The Brachialis is the muscle at the base of the bone that connects from the elbow to the lower shoulder. It’s a great muscle for increasing overall size and fullness. While technically not a “bicep” muscle, the growth of the brachialis helps make the other two bicep muscles look fuller and more pronounced. The brachialis is engaged with most exercises, so don’t worry if you are working it or not because it will engage with just about any pulling exercise.
The Biceps brachii has two primary muscles, the short head and the long head. Each one is used when a pulling exercise is performed, but the long head gets the most stimulation, which means that you typically work it during a good back routine or bicep set.
The Biceps brachii short head is on the outside of the arm and is much more difficult to fully fatigue. You need to do some pretty specific exercises to work the short head, but when you do, you will get the really pronounced bicep width that looks really good. This muscle is one that people often miss or ignore because it’s not typical in most routines.
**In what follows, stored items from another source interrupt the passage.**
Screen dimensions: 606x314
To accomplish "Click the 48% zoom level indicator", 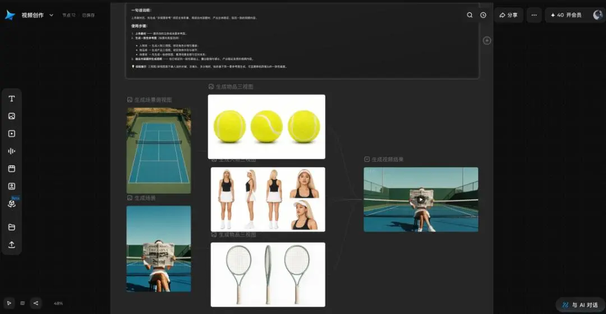I will tap(58, 303).
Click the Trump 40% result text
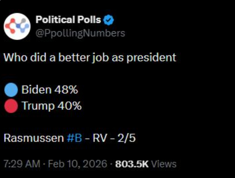Image resolution: width=235 pixels, height=178 pixels. pos(52,106)
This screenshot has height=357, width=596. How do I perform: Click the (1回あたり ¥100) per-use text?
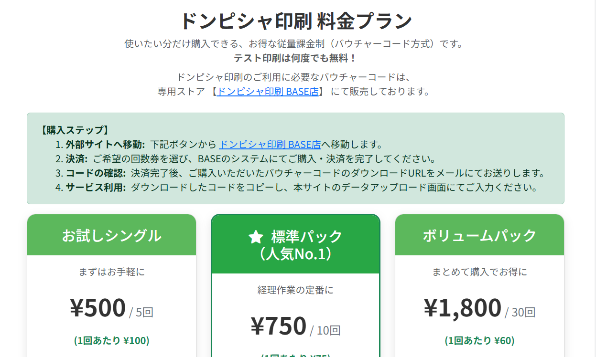[111, 340]
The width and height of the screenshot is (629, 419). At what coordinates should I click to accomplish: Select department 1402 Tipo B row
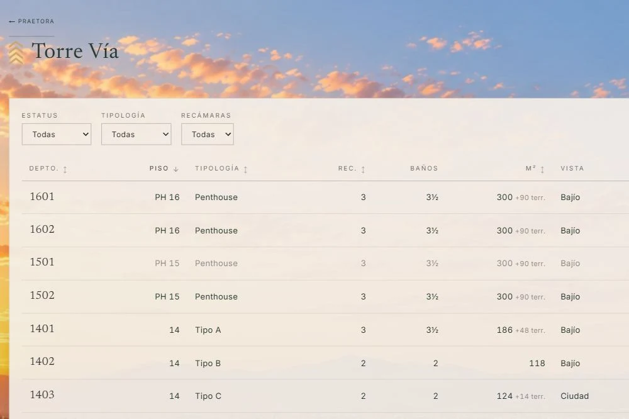[x=325, y=363]
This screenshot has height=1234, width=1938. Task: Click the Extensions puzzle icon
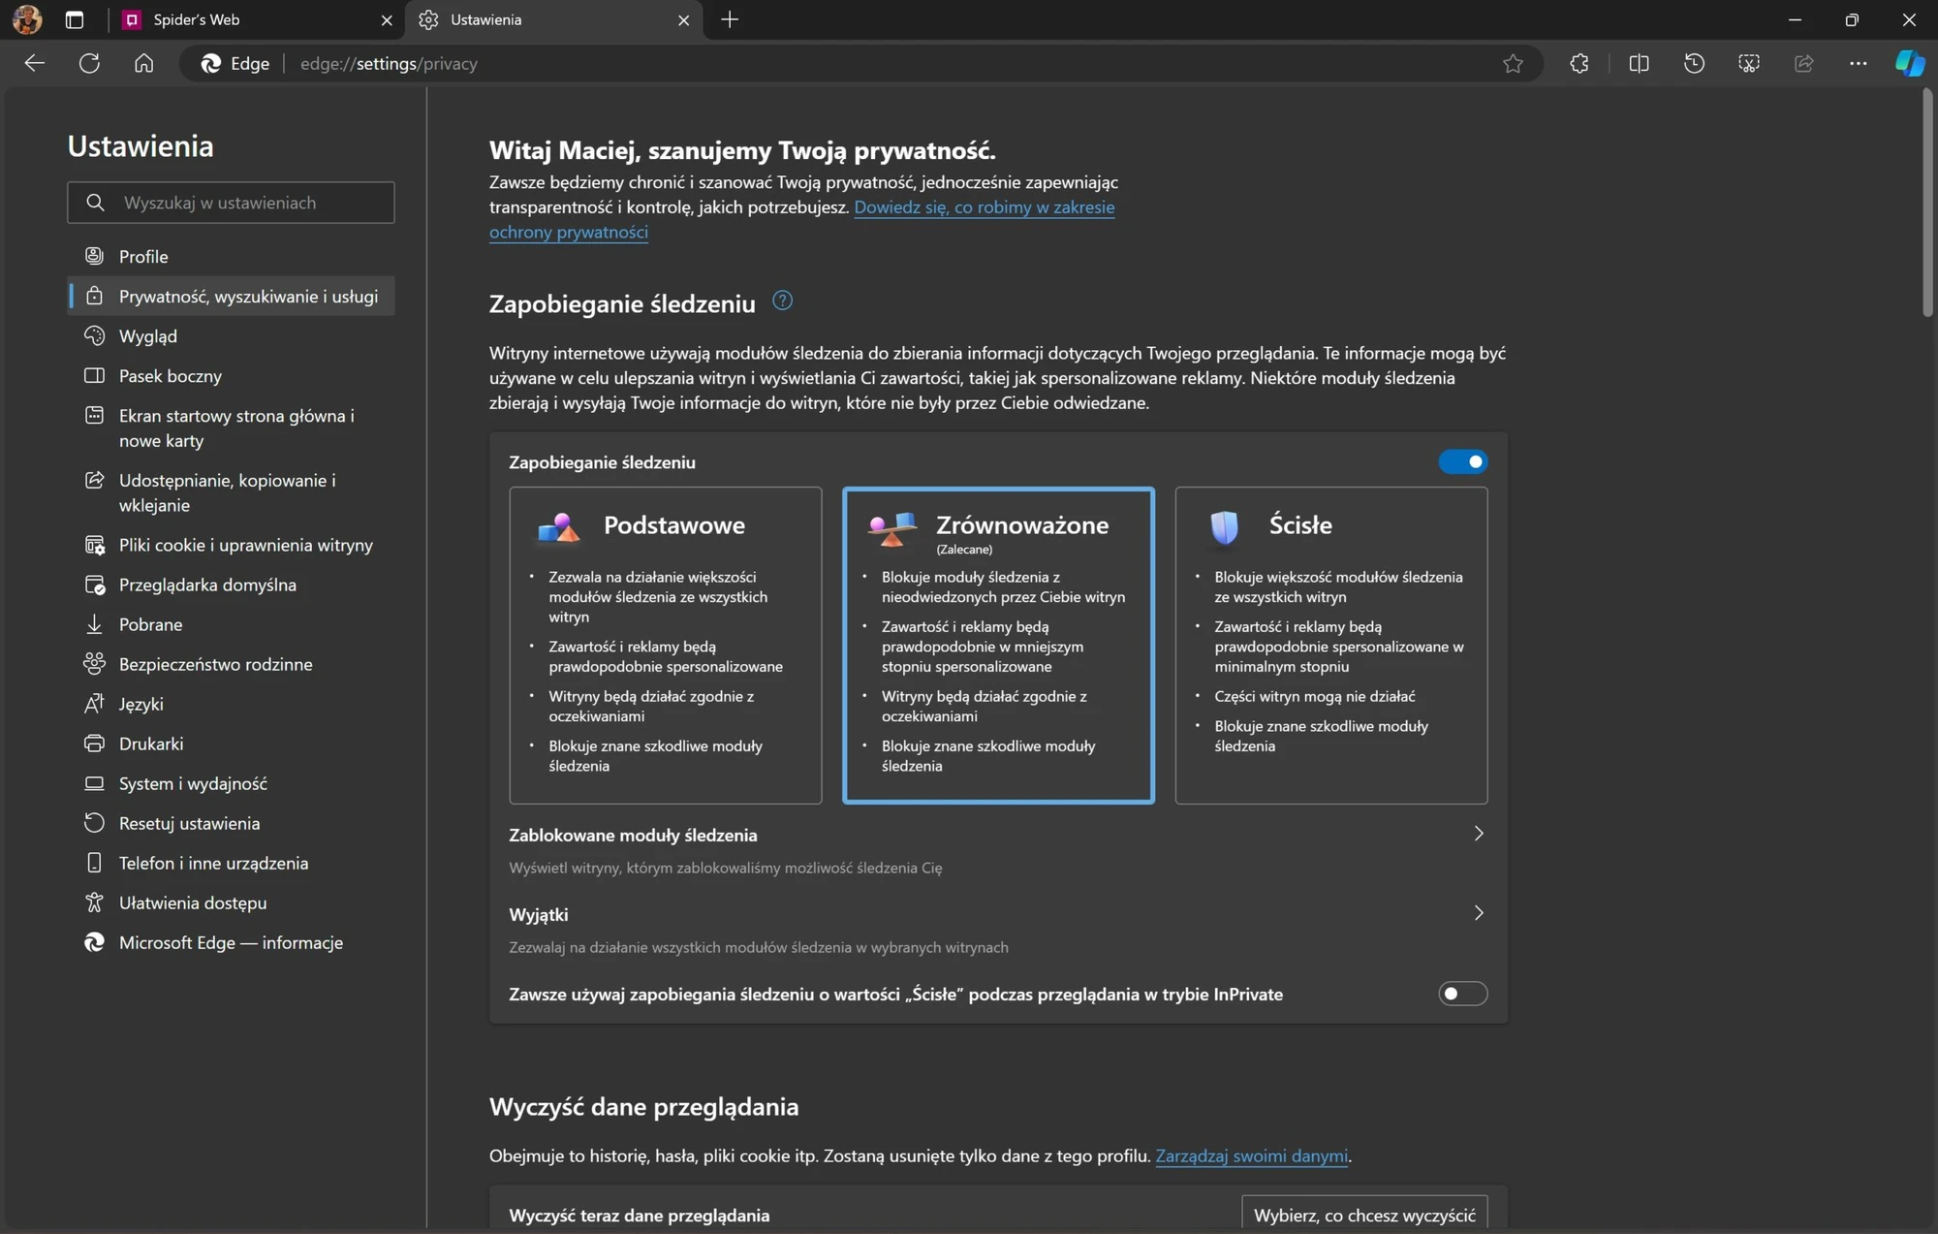pos(1579,63)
3 Killer Exercises For Biceps
The first exercise is a new twist on the standard old straight bar curl. This one can be used with a bar or a machine (as shown). The point of this exercise is to isolate the muscle at different angles which creates fatigue and stress in different areas. This promotes major growth and gives a fullness that isn’t achieved by standard bicep exercises. The exercise is called the “21” which means you actually do 21 separate movements per “set” and that gives a killer workout. Like any standard bar curl, you use the same movement (see video) however this time you do a set of 7 half reps bottom to the halfway point. Then you do the second set of 7 from the top to the halfway point. Finally, you do 7 full reps with a complete range of motion. This gives you extreme fatigue and isolation for specific parts of the muscle. You do all of these one after the next after the next and then the entire set can be repeated up to three times per day!
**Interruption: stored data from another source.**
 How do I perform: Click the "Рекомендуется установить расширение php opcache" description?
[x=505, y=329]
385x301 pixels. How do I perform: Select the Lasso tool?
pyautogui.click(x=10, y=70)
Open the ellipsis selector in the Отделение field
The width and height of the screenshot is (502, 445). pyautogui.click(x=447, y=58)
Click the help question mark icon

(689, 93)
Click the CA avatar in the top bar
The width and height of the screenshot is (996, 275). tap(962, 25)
This exercise works that exterior Bicep (short) and gives the arm some serious depth and width. This smaller muscle is what gives the bicep that second wide peak, which separates the real bodybuilder from the “runner” bicep. In this exercise the weight is typically a dumbell (however a kettlebell can be used to increase strain on the forearm). The weight is lifted from the waist to the near chest sideways and then also in a forward position. Doing this truly works that exterior Bicep to give you the full look.
Concentration Cable Curl
Finally, is the classic “finishing” move of every professional. The concentration curl is a major mass builder but using cables allows for better isolation and different angles. The cable is used to isolate the bicep by bringing the grip toward the body by hyper squeezing the curl. The forearm is also engaged to bring the full squeeze into each rep. This exercise will engage all three muscles and support greater height for the bicep, giving that classic “peak” that everyone likes.
Wrapping It Up
Biceps get you noticed and are probably the most sought after body part to look really good in that new tight shirt you just bought. No other body part is as coveted by both males and females. These three exercises will help you hit your goal of having a full bicep. Just remember to squeeze at the end or you may just get a visit from BIG GREG from the Mind and Muscle Training Center.